Frustrating - that's what it was. To be precise, it is 382 minutes since the K-League team scored in Asia but precise and the 2014 version of Seoul don't belong in the same sentence as 36 crosses, 17 shots yet just five on target demonstrate.
Despite being in a number of good positions in the game, the Koreans never really looked like they were going to score. “Our players don't move and have no confidence in the penalty area,” said the fan.
At least she never mentioned the double D word. But plenty do and the name of Dejan Damjanovic, the K-League's top striker over the previous six years or so, is a common one on the back of shirts.
It must have been on the minds of many early in the game when Sergio Escudero, an honest, hard-working striker, broke free after a Wanderers defensive mix up only to shoot wide from the edge of the area.
It could well have been different if Dejan, who headed to China in December, was there.
That chance got the fans excited though there weren't many such moments and there weren't many fans. There was one Asian Champions League semi-final first leg played this week with around 60,000 fans packed into a beautiful stadium with a card section and atmosphere to die for.
Unfortunately, that took place in Tuesday evening in Riyadh in the clash between Al Hilal and Al Ain. In Seoul, the Suhoshin, the main supporters group behind the home goal, did their best but the atmosphere for the visit of Wanderers wasn't quite as intimidating.

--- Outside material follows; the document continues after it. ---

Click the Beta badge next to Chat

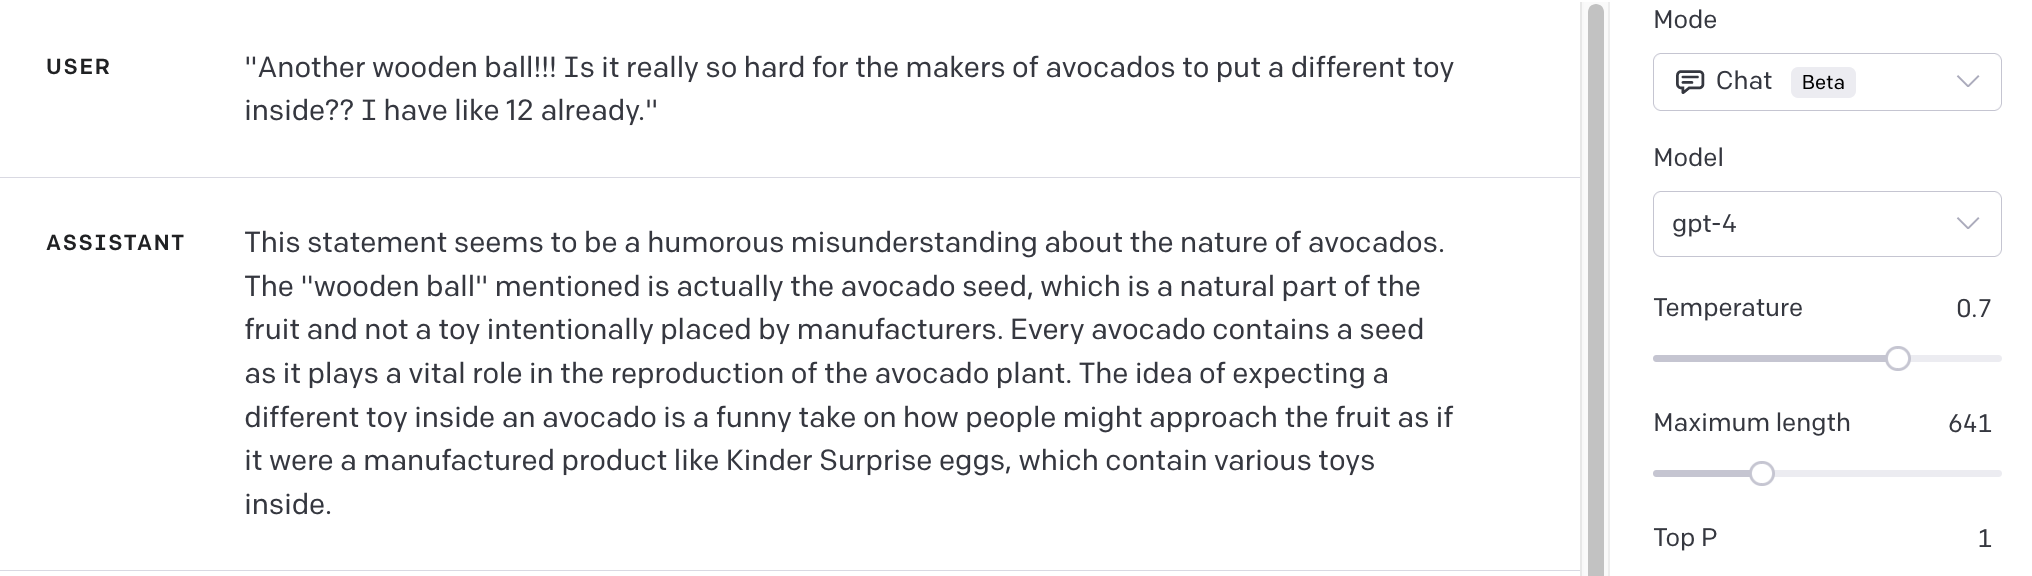pos(1823,82)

The poor turnout was expected. Korean fans are ambivalent to the delights of the Asian Champions League despite, or perhaps because of, the fact that their country is by far the most successful on the continental club scene.
Not only that, the game was overshadowed. On the same evening, the national team were beating Saudi Arabia to book a place in the knockout stage of the Asian Games just down the road in Incheon.

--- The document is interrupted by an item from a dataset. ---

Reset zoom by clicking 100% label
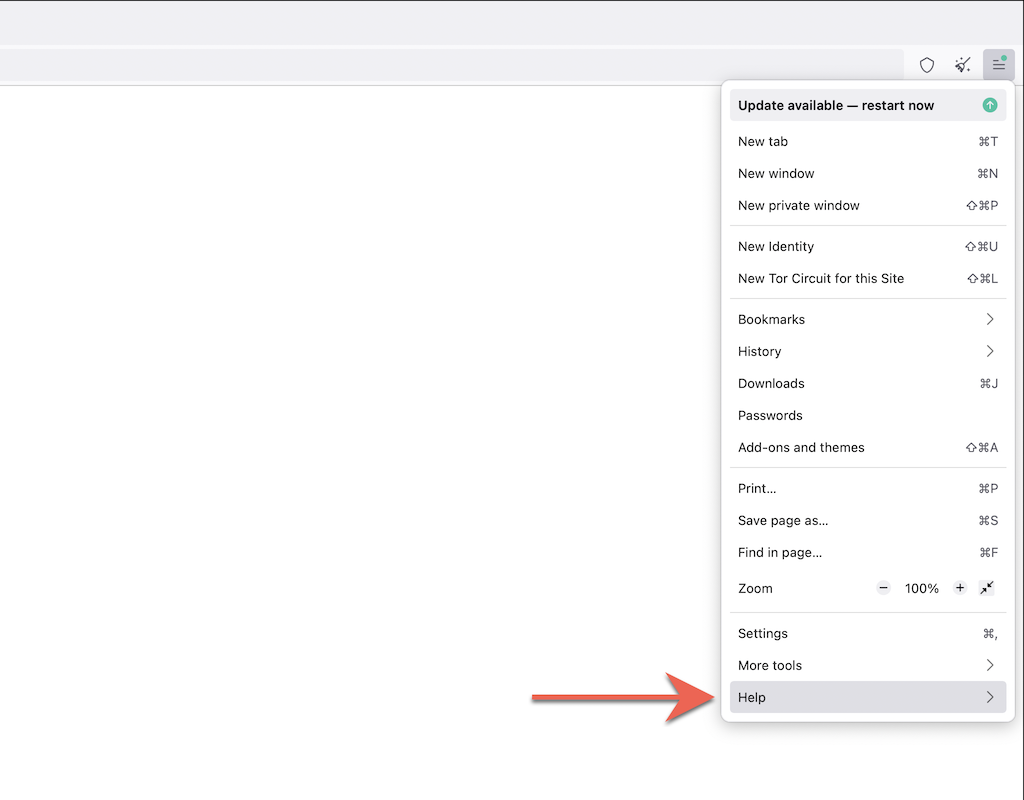This screenshot has height=800, width=1024. 921,588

The women were also in action against India. At the same time, the U16 team, led by new national football hero Lee Seung-woo, was thrashing Syria 7-0 in the semi-final of that competition.
To be honest, those who got their football fix elsewhere won't regret missing this. It was a sloppy affair. The two teams parted with the ball much easier than the touts outside the stadium got rid of tickets to those headed to the massive supermarket or cinema that are part of Seoul World Cup Stadium.
Apart from Vitor Saba, there was little guile near goals and both teams worked better without the ball than with. Although Seoul had some joy down the left, getting behind Kwabena Appiah on a number of occasions, the final ball was poor.
Australian goalkeepers have a good reputation in Korea which Ante Covic did nothing to damage and add that to a resolute defence and Seoul's striking malaise then a goalless draw was not a surprise.
The reaction at the final whistle was telling. The Australians, who tired in the final 20 minutes, were happy, the host, who enjoyed a sustained period of pressure, less so.
Yet Seoul may be downhearted but is not out. Despite their goal-scoring problems, the team has already won in Australia this year and are tight enough at the back to know that one away goal may well be enough.
There is a feeling that a more attacking Wanderers will suit Seoul, though once again, sooner or later, this team is going to have to score.
“We can score anywhere we go and are a team that has enough experience to get the right result,” said Seoul coach Choi Yong-soo after the game.
“We had the chances to score but couldn't take them. It was frustrating.”